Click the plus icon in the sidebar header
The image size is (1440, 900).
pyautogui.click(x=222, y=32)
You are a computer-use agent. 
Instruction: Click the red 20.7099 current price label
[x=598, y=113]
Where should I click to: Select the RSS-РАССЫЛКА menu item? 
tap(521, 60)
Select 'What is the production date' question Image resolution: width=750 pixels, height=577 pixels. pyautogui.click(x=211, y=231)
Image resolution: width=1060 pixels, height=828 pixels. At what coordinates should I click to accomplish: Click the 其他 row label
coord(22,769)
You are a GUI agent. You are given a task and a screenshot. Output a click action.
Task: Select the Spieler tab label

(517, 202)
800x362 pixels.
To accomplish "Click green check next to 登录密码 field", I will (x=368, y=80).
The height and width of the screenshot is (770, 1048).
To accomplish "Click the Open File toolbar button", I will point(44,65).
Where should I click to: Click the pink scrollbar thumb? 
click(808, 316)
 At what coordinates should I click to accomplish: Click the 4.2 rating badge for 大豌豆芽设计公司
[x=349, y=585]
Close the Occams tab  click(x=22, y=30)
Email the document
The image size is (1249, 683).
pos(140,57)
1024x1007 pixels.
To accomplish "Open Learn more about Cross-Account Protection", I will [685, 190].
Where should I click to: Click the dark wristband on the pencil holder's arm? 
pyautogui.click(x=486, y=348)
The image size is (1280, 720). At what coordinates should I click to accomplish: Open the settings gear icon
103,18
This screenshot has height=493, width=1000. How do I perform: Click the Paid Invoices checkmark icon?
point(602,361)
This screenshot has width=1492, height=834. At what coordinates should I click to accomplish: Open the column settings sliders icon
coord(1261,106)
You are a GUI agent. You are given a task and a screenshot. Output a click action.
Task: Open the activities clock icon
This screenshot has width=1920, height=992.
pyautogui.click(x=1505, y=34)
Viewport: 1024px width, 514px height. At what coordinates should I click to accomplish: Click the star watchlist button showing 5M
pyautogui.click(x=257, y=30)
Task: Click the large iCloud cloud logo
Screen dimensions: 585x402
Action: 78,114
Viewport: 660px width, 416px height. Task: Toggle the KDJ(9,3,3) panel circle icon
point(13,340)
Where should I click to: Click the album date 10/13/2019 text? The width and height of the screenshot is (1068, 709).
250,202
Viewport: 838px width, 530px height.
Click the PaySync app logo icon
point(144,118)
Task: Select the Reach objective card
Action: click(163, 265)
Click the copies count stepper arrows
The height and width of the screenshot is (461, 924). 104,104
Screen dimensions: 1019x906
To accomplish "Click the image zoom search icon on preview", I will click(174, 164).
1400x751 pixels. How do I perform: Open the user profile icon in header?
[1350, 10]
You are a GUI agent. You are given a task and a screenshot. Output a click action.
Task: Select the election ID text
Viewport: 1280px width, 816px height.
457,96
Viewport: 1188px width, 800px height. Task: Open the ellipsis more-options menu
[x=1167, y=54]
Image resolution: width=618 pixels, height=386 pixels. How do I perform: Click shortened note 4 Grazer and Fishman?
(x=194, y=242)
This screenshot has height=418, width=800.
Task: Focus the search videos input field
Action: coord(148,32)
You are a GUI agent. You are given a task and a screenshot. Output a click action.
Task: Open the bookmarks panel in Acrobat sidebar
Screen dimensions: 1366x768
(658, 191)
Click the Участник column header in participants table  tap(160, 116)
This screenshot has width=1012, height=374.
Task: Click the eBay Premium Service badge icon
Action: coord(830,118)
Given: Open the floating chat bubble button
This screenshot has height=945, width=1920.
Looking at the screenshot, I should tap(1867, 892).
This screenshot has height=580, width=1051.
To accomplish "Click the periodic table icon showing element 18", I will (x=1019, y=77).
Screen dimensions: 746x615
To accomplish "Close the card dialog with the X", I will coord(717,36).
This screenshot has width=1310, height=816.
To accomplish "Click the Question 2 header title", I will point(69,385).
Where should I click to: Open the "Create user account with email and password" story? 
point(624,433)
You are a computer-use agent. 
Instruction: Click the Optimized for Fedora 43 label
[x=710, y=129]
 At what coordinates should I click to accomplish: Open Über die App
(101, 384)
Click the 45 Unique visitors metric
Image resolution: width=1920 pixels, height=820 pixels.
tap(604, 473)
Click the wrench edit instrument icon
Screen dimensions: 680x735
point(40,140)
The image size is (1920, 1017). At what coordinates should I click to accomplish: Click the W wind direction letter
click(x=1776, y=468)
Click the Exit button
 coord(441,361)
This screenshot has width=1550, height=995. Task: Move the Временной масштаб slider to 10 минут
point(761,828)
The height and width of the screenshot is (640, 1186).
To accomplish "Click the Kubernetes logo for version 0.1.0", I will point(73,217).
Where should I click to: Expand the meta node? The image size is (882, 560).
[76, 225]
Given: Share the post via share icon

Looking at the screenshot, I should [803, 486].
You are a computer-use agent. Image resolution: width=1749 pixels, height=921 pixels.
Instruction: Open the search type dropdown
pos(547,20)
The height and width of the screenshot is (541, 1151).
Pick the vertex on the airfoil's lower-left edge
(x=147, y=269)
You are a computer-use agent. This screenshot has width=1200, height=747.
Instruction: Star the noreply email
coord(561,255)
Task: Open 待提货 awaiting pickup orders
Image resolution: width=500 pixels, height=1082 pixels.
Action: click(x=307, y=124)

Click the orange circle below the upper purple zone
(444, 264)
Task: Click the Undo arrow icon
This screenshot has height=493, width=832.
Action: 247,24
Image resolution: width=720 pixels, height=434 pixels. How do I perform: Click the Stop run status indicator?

#### ABOUT THIS TASK:
Copy out each line of the material and keep every word unchanged.

#### WORKED SOLUTION:
Click the plus icon in the sidebar header
The image size is (1440, 900).
pyautogui.click(x=222, y=32)
You are a computer-use agent. 
Instruction: Click the red 20.7099 current price label
[x=598, y=113]
Where should I click to: Select the RSS-РАССЫЛКА menu item? 
tap(521, 60)
Select 'What is the production date' question Image resolution: width=750 pixels, height=577 pixels. pyautogui.click(x=211, y=231)
Image resolution: width=1060 pixels, height=828 pixels. At what coordinates should I click to accomplish: Click the 其他 row label
coord(22,769)
You are a GUI agent. You are given a task and a screenshot. Output a click action.
Task: Select the Spieler tab label

(517, 202)
800x362 pixels.
To accomplish "Click green check next to 登录密码 field", I will (x=368, y=80).
The height and width of the screenshot is (770, 1048).
To accomplish "Click the Open File toolbar button", I will point(44,65).
Where should I click to: Click the pink scrollbar thumb? 
click(808, 316)
 At what coordinates should I click to accomplish: Click the 4.2 rating badge for 大豌豆芽设计公司
[x=349, y=585]
Close the Occams tab  click(x=22, y=30)
Email the document
The image size is (1249, 683).
pos(140,57)
1024x1007 pixels.
To accomplish "Open Learn more about Cross-Account Protection", I will [685, 190].
Where should I click to: Click the dark wristband on the pencil holder's arm? 
pyautogui.click(x=486, y=348)
The image size is (1280, 720). At what coordinates should I click to accomplish: Open the settings gear icon
103,18
This screenshot has height=493, width=1000. How do I perform: Click the Paid Invoices checkmark icon?
point(602,361)
This screenshot has width=1492, height=834. At what coordinates should I click to accomplish: Open the column settings sliders icon
coord(1261,106)
You are a GUI agent. You are given a task and a screenshot. Output a click action.
Task: Open the activities clock icon
This screenshot has width=1920, height=992.
pyautogui.click(x=1505, y=34)
Viewport: 1024px width, 514px height. At what coordinates should I click to accomplish: Click the star watchlist button showing 5M
pyautogui.click(x=257, y=30)
Task: Click the large iCloud cloud logo
Screen dimensions: 585x402
Action: 78,114
Viewport: 660px width, 416px height. Task: Toggle the KDJ(9,3,3) panel circle icon
point(13,340)
Where should I click to: Click the album date 10/13/2019 text? The width and height of the screenshot is (1068, 709).
250,202
Viewport: 838px width, 530px height.
Click the PaySync app logo icon
point(144,118)
Task: Select the Reach objective card
Action: click(163, 265)
Click the copies count stepper arrows
The height and width of the screenshot is (461, 924). 104,104
Screen dimensions: 1019x906
To accomplish "Click the image zoom search icon on preview", I will click(174, 164).
1400x751 pixels. How do I perform: Open the user profile icon in header?
[1350, 10]
You are a GUI agent. You are given a task and a screenshot. Output a click action.
Task: Select the election ID text
Viewport: 1280px width, 816px height.
457,96
Viewport: 1188px width, 800px height. Task: Open the ellipsis more-options menu
[x=1167, y=54]
Image resolution: width=618 pixels, height=386 pixels. How do I perform: Click shortened note 4 Grazer and Fishman?
(x=194, y=242)
This screenshot has height=418, width=800.
Task: Focus the search videos input field
Action: coord(148,32)
You are a GUI agent. You are given a task and a screenshot. Output a click action.
Task: Open the bookmarks panel in Acrobat sidebar
Screen dimensions: 1366x768
(658, 191)
Click the Участник column header in participants table  tap(160, 116)
This screenshot has width=1012, height=374.
Task: Click the eBay Premium Service badge icon
Action: coord(830,118)
Given: Open the floating chat bubble button
This screenshot has height=945, width=1920.
Looking at the screenshot, I should tap(1867, 892).
This screenshot has height=580, width=1051.
To accomplish "Click the periodic table icon showing element 18", I will (x=1019, y=77).
Screen dimensions: 746x615
To accomplish "Close the card dialog with the X", I will coord(717,36).
This screenshot has width=1310, height=816.
To accomplish "Click the Question 2 header title", I will point(69,385).
Where should I click to: Open the "Create user account with email and password" story? 
point(624,433)
You are a computer-use agent. 
Instruction: Click the Optimized for Fedora 43 label
[x=710, y=129]
 At what coordinates should I click to accomplish: Open Über die App
(101, 384)
Click the 45 Unique visitors metric
Image resolution: width=1920 pixels, height=820 pixels.
tap(604, 473)
Click the wrench edit instrument icon
Screen dimensions: 680x735
point(40,140)
The image size is (1920, 1017). At what coordinates should I click to accomplish: Click the W wind direction letter
click(x=1776, y=468)
Click the Exit button
 coord(441,361)
This screenshot has width=1550, height=995. Task: Move the Временной масштаб slider to 10 минут
point(761,828)
The height and width of the screenshot is (640, 1186).
To accomplish "Click the Kubernetes logo for version 0.1.0", I will point(73,217).
Where should I click to: Expand the meta node? The image size is (882, 560).
[76, 225]
Given: Share the post via share icon

Looking at the screenshot, I should [803, 486].
You are a computer-use agent. Image resolution: width=1749 pixels, height=921 pixels.
Instruction: Open the search type dropdown
pos(547,20)
The height and width of the screenshot is (541, 1151).
Pick the vertex on the airfoil's lower-left edge
(x=147, y=269)
You are a computer-use agent. This screenshot has width=1200, height=747.
Instruction: Star the noreply email
coord(561,255)
Task: Open 待提货 awaiting pickup orders
Image resolution: width=500 pixels, height=1082 pixels.
Action: click(x=307, y=124)

Click the orange circle below the upper purple zone
(444, 264)
Task: Click the Undo arrow icon
This screenshot has height=493, width=832.
Action: 247,24
Image resolution: width=720 pixels, height=434 pixels. How do I perform: Click the Stop run status indicator?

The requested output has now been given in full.